---------- Material provided

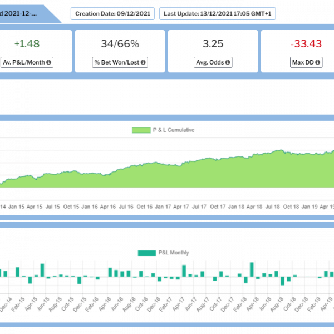Screen dimensions: 334x334
Task: Click the Last Update 13/12/2021 badge
Action: (218, 13)
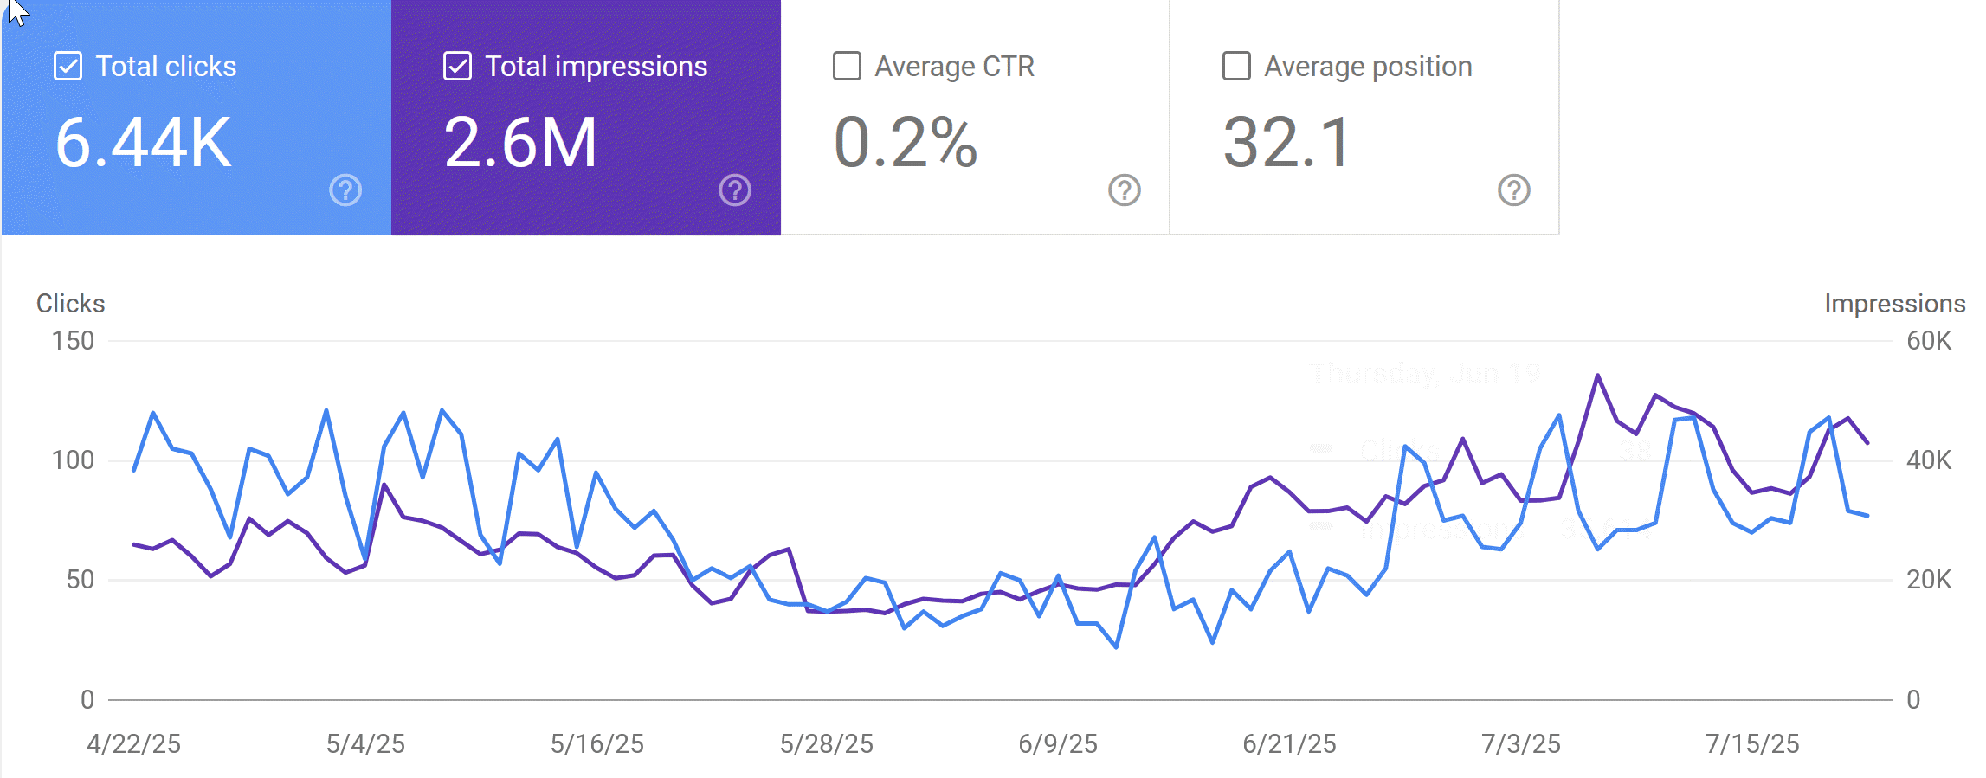The height and width of the screenshot is (778, 1986).
Task: Click the highest peak of the purple impressions line
Action: tap(1597, 376)
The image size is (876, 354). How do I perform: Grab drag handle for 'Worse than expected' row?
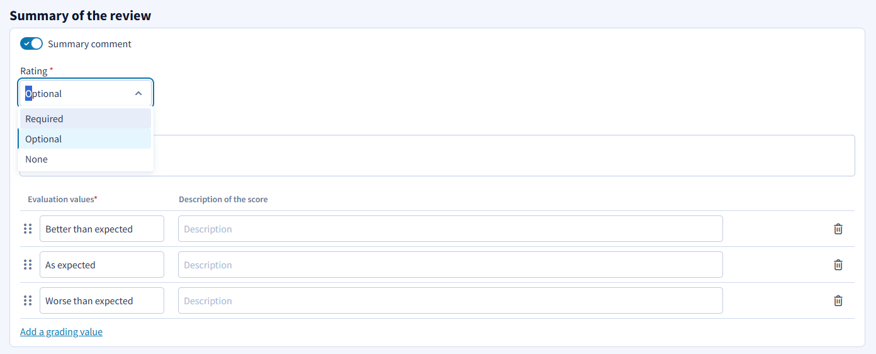[28, 300]
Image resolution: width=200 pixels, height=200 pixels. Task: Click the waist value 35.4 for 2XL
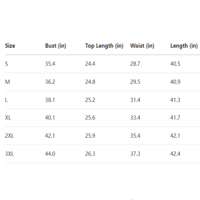[x=135, y=136]
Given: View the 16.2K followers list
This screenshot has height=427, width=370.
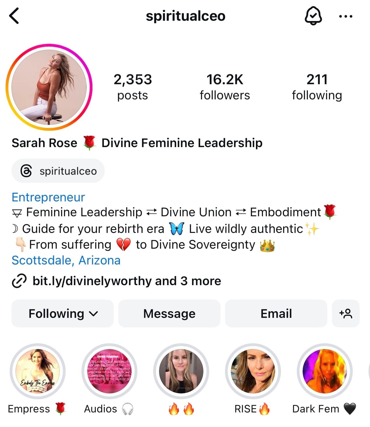Looking at the screenshot, I should click(225, 87).
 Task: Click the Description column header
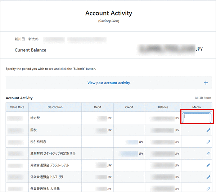pos(55,107)
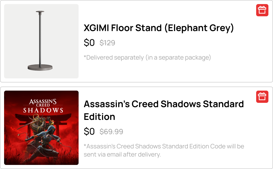Click the gift icon on Assassin's Creed card
This screenshot has height=169, width=273.
point(262,97)
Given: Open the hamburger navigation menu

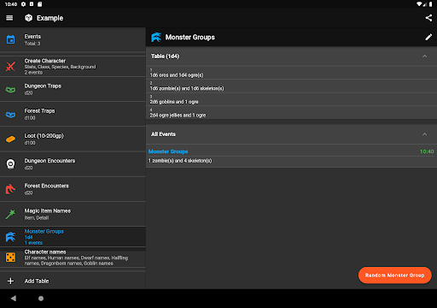Looking at the screenshot, I should pyautogui.click(x=9, y=18).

--------------------

**Task statement**
Please set down, exactly and with nothing added, the lines from the line with "Task: Click the Description column header" to the end of the entries above, omitting pictures.

**Response below**
 Task: Click the Description column header
pos(55,107)
Click the gift icon on Assassin's Creed card
This screenshot has height=169, width=273.
point(262,97)
Given: Open the hamburger navigation menu

Looking at the screenshot, I should pyautogui.click(x=9, y=18).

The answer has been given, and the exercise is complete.